Bien sûr, le surcoût engendré par ces cinq journées perdues en mer sera sans doute couvert par les assurances, mais les navires commerciaux, très souvent mis à contribution depuis que la plupart des ONG ont été éloignées de la zone, supporteront-ils longtemps de se trouver pris en otage par les gesticulations du gouvernement italien ?
« Rhétorique de la torture »
Responsables des secours dans la zone du canal de Sicile, les autorités maritimes italiennes semblent vouloir tout mettre en œuvre pour se soustraire à leurs obligations. Le vice-premier ministre et ministre de l’intérieur italien, Matteo Salvini (Ligue, extrême droite), l’a clairement affirmé lundi, à son retour de Libye, en déclarant dans une conférence de presse tenue au ministère de l’intérieur qu’il « donnerait son entier soutien » au ministre des transports, Danilo Toninelli (Mouvement 5 étoiles), autorité ayant théoriquement la tutelle sur les gardes-côtes, si celui-ci ordonnait de ne plus répondre aux SOS. Une menace difficile à mettre ouvertement à exécution, tant elle contrevient aux obligations les plus élémentaires du droit de la mer.
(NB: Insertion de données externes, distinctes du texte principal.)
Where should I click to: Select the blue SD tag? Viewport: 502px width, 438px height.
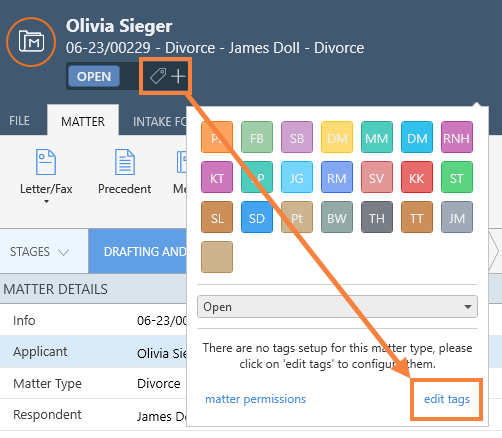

Plus crédible paraît, en revanche, l’intention, soutenue par l’ensemble des partenaires européens de l’Italie, d’accroître les moyens des gardes-côtes libyens afin de leur confier l’ensemble des opérations. Peut-on parler de « sauvetage en mer » s’agissant d’opérations dans lesquelles les candidats à l’exil, selon plusieurs témoignages, sont mis en joue, capturés puis ramenés dans des camps de détention, dans des conditions inhumaines, au mépris du droit de la mer qui commande de déposer les personnes secourues en mer dans un « port sûr » ?
Matteo Salvini évoquait, lundi, en marge de sa visite éclair à Tripoli, la possibilité d’implanter des camps européens sur le sol libyen – aussitôt écartée par le vice-premier ministre Ahmed Miitig –, afin de combattre la « rhétorique de la torture ». D’après les innombrables témoignages, les tortures, viols systématiques et exécutions auxquels sont confrontés les 300 000 à 700 000 personnes actuellement détenues en Libye semblent plus relever du crime contre l’humanité que de la « rhétorique ».